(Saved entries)
== == ==
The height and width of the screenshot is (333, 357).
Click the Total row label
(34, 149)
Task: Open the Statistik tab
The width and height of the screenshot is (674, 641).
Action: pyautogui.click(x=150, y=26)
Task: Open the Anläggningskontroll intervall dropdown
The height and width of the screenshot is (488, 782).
== == ==
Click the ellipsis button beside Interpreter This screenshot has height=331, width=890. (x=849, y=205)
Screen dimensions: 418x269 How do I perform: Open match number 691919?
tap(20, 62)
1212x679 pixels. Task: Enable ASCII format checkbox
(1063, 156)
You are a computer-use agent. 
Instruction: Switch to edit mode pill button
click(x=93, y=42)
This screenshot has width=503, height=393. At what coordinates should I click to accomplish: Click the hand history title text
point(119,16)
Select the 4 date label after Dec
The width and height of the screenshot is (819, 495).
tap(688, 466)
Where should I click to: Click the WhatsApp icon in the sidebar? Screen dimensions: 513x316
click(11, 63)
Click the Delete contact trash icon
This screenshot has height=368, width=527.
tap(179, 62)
== == ==
Return, with no change at all, every line in the entries above from the line containing "Task: Open the Statistik tab" through the line containing "The height and width of the screenshot is (488, 782).".

Task: Open the Statistik tab
The width and height of the screenshot is (674, 641).
Action: pyautogui.click(x=150, y=26)
Task: Open the Anläggningskontroll intervall dropdown
The height and width of the screenshot is (488, 782).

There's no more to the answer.